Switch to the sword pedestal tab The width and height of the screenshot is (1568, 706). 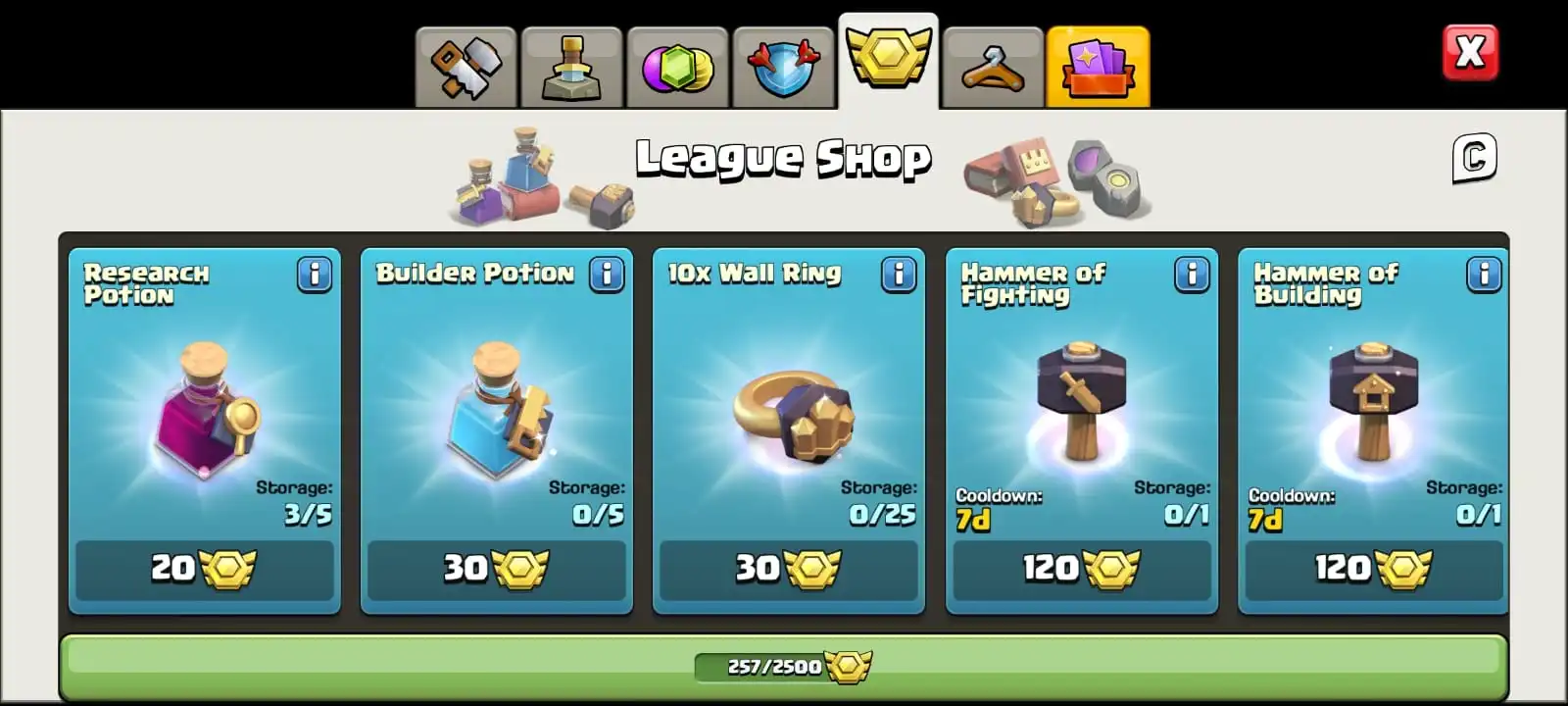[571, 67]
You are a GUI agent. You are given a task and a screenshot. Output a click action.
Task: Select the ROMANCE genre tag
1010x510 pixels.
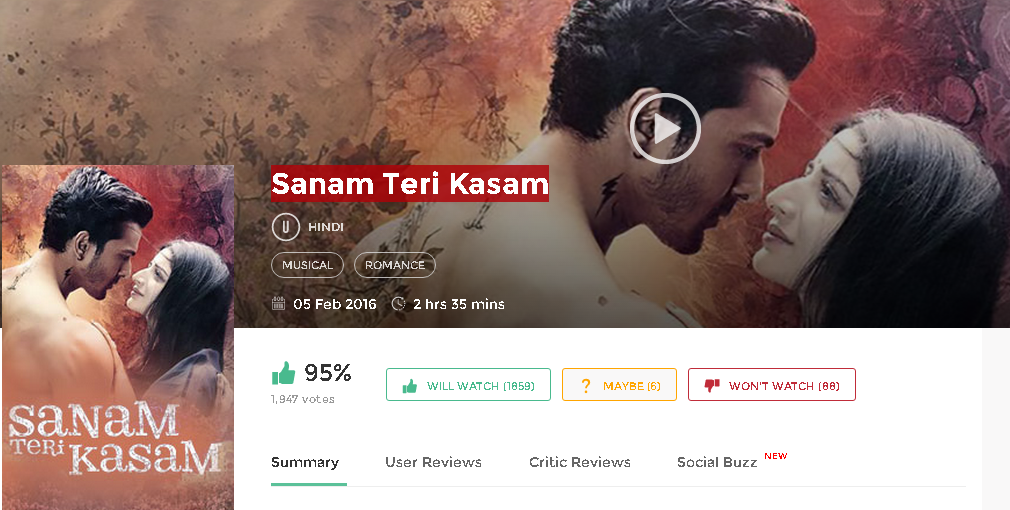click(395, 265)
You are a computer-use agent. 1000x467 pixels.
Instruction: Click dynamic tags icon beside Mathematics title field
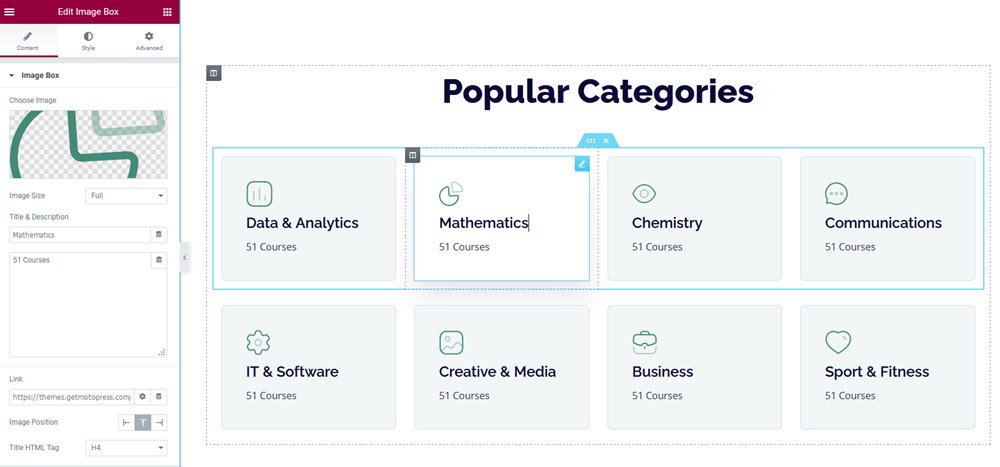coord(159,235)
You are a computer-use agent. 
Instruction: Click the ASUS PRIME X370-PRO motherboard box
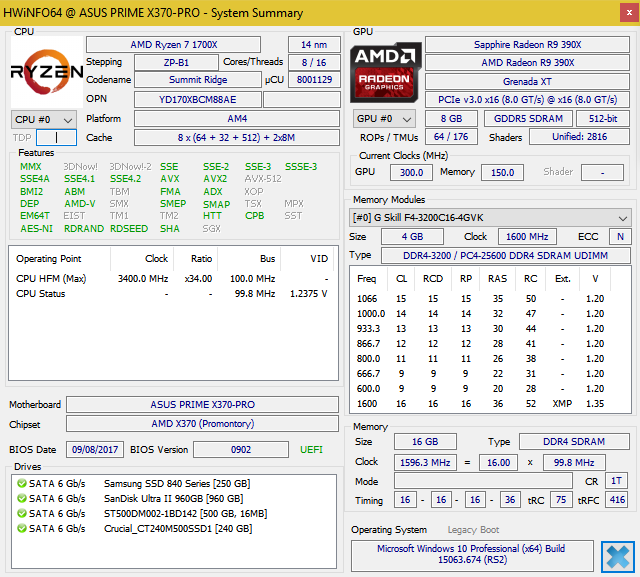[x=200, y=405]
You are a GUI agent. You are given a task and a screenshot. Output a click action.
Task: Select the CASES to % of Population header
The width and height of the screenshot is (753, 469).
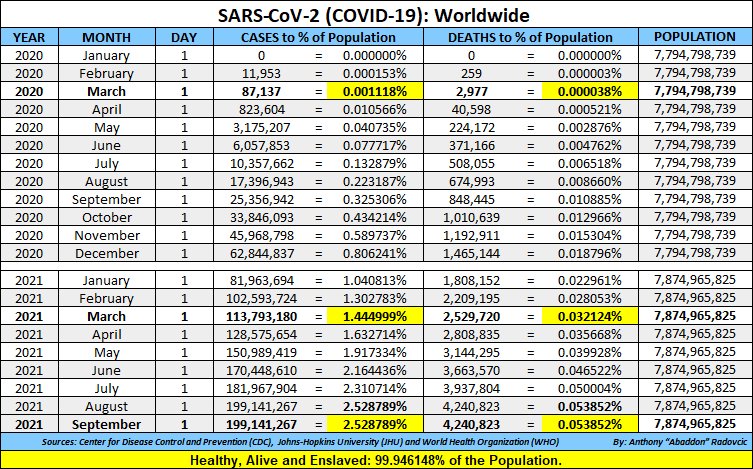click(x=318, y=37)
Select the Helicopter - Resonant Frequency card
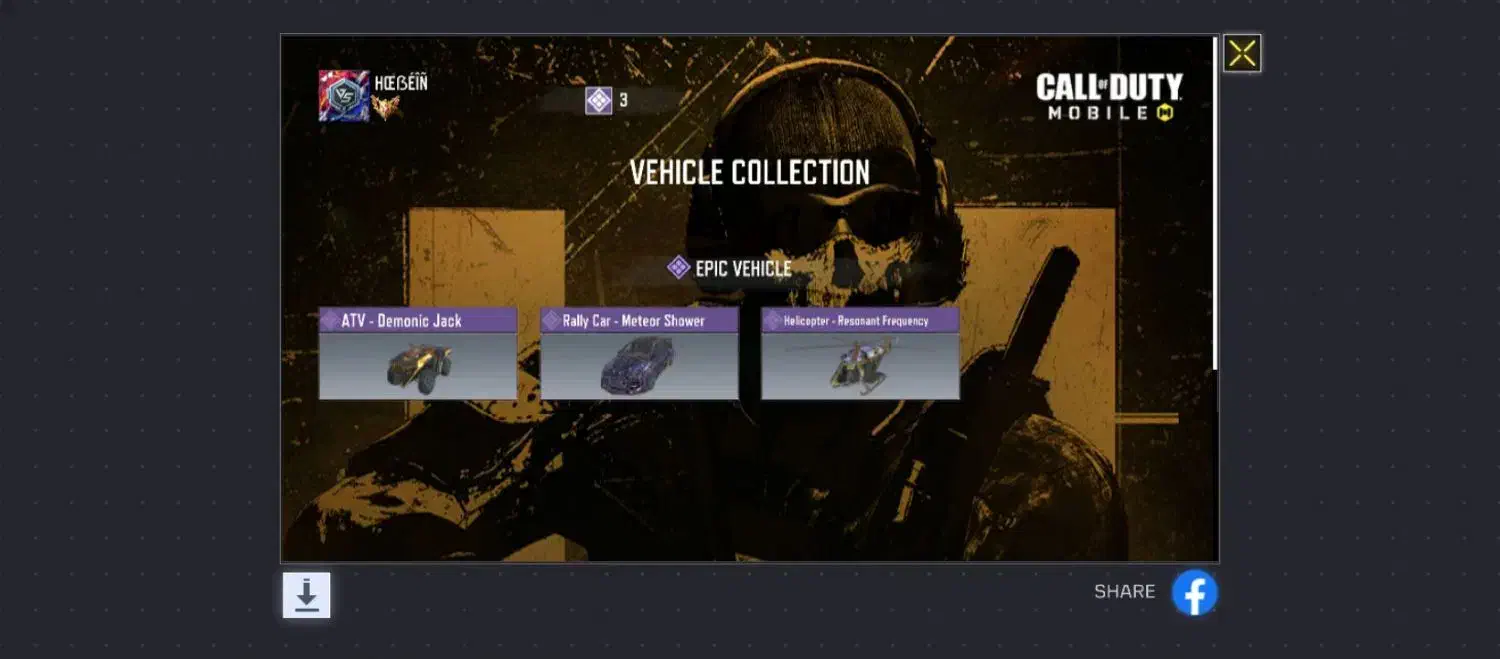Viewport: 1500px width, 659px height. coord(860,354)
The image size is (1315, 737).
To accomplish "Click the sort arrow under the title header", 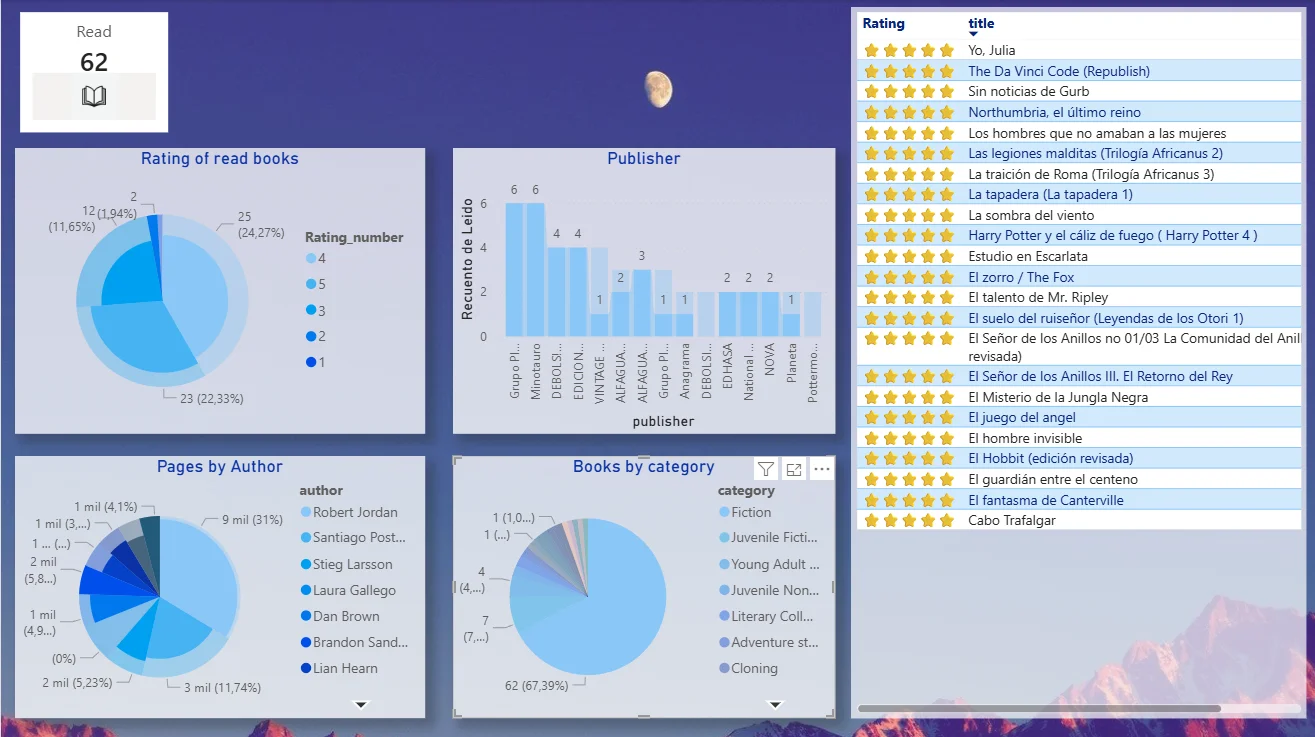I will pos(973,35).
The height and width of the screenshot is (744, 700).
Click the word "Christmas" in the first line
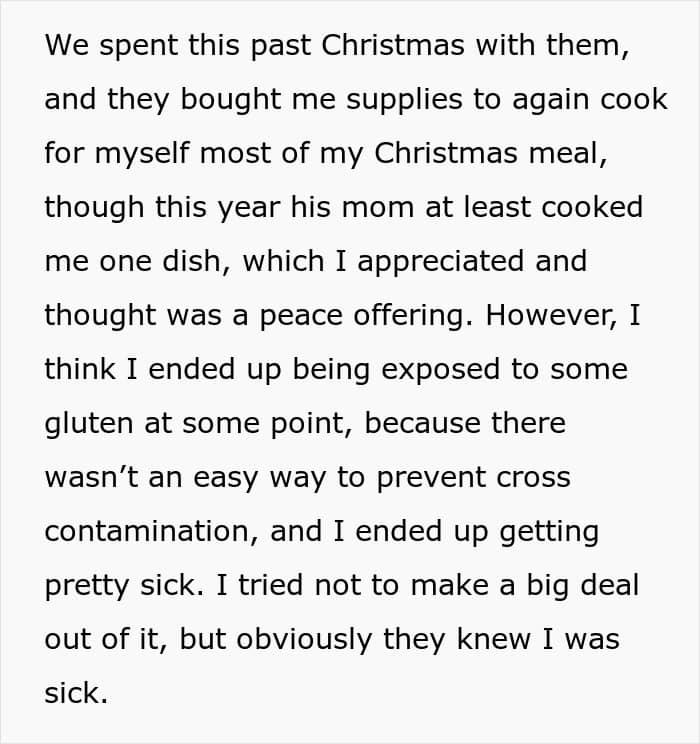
########################################
◆ **HOW TO COMPLETE THIS TASK**: In the material above, each line with the word "agent" should be copied.

◆ **ANSWER SECTION**:
You are a GUI agent. You are given a task and a screenshot. Output a click action.
You are a computer-use agent. 1000x467 pixels.
You are a computer-use agent. 
You are a GUI agent. You are given a task and a screenshot. Output a click action.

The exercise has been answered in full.